Par Christophe Fabre, avocat au Barreau de Paris, enseignant à Sciences Po Paris et conseil auprès de la CPI.

Dans quel contexte s’opère le redécoupage électoral aux États-Unis ?

Aux Etats-Unis, des recensements sont opérés tous les dix ans afin d’élaborer ensuite les circonscriptions électorales de la chambre des représentants au sein des différents États fédérés. Si le Sénat fédéral réserve 2 Sénateurs à chaque État et se renouvelle par 1/3 tous les deux ans, la chambre basse, elle, risque une instrumentalisation fréquente par un découpage partisan de ses 435 circonscriptions en ce qu’elle se renouvelle entièrement tous les deux ans. Ainsi, un scrutin serré couplé à un découpage partisan dans nombre de circonscriptions est de nature à faire basculer la majorité absolue des 218 sièges et ainsi, son contrôle.

Conscient de ces enjeux, à l’insistance de D.Trump, le Texas redessina sa carte électorale pour favoriser la prise de 5 sièges démocrates par les républicains, lesquels contrôlent déjà 25 de ses 38 circonscriptions électorales. En réaction, la Californie, emmenée par son Gouverneur Newsom, répliqua en mettant aux votes la proposition 50. Dérogeant au principe du découpage effectué par une commission californienne indépendante, elle instaure une nouvelle carte destinée à faciliter la reprise des 5 sièges républicains par les démocrates aux élections de 2026. La proposition fut adoptée à 64% des suffrages.

Cette dynamique ne se limite pas au Texas et à la Californie puisque près de 12 États fédérés entendent redécouper leurs circonscriptions dans une finalité partisane. Ainsi est-ce l’occasion de revenir sur la légalité de cette pratique.

Quels recours juridiques pour contester un redécoupage partisan ou discriminatoire ?

L’État fédéral américain ouvre des recours en incompatibilité des découpages avec tant le droit fédéral qu’avec le droit de l’État.

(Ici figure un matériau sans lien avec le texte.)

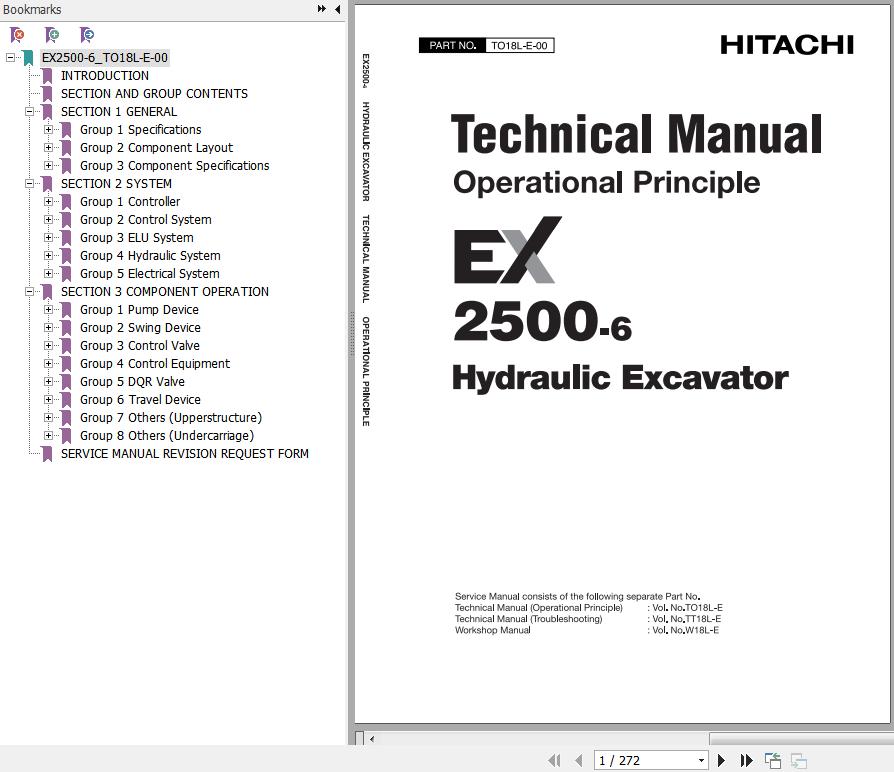
Task: Click the delete bookmark icon
Action: [x=17, y=35]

En droit des États. En septembre 2025, une juge de l’Utah conclut que la carte dessinée par la législature a majorité Républicaine violait la Constitution étatique. La Cour suprême de l’État refusa de suspendre cette décision de sorte qu’une nouvelle carte devait être établie. Or, le 11 novembre 2025, la juge D. Gibson rejeta de nouveau le découpage effectué par ce parlement à majorité républicaine en raison d’une non-conformité au droit constitutionnel de l’État et adopta la carte proposée par la coalition centriste à l’origine de l’action en justice.

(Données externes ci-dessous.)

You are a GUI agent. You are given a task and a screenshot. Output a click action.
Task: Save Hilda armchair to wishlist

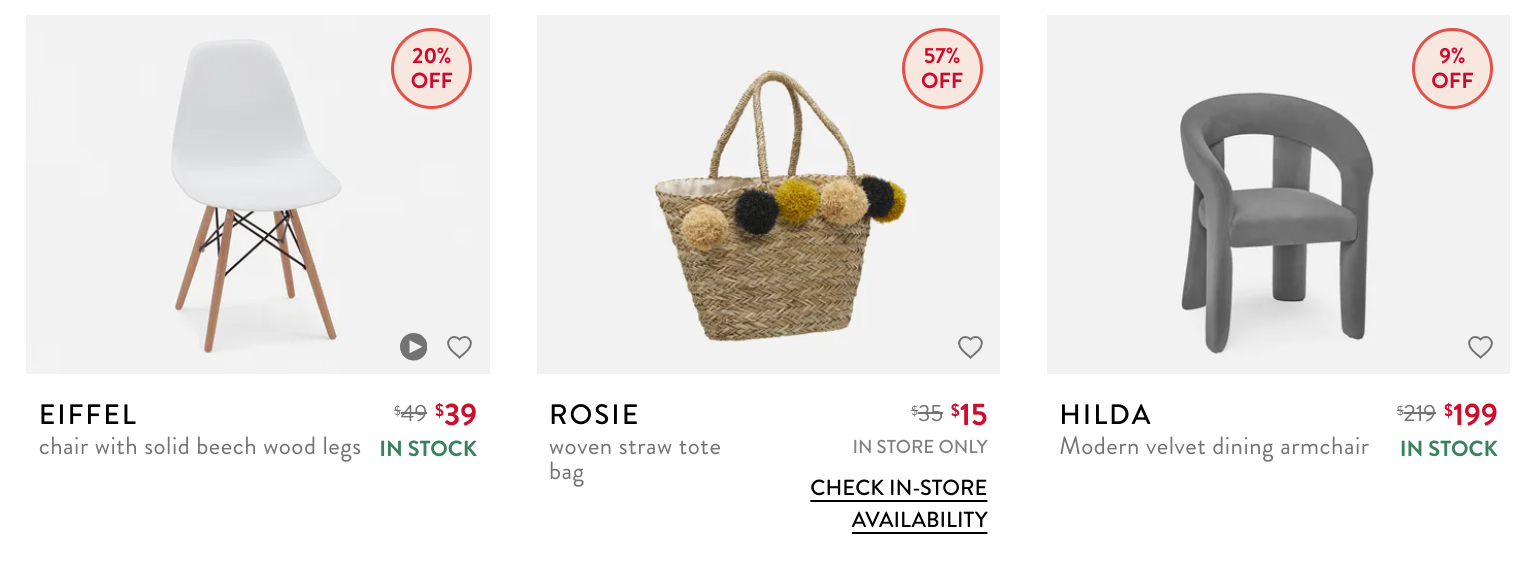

En sus, à l’instar de la Floride et l’Ohio, certains États pourraient inscrire dans leurs Constitutions l’interdiction du découpage partisan des circonscriptions électorales.

En droit fédéral. À l’inverse, le 18 novembre 2025, c’est au fondement du droit fédéral que les démocrates ont obtenu qu’une juridiction fédérale (2 voix contre 1) invalide le nouveau découpage de 2025 opéré par un Parlement Texan aux mains des Républicains pour y substituer une carte électorale de 2021. Dans cette décision fédérale de 160 pages rédigée par le juge J. Brown, nommé par D.Trump en 2019, le Cour fait état « de preuves substantielles d’un découpage racial par le Texas de sa carte de 2025 ».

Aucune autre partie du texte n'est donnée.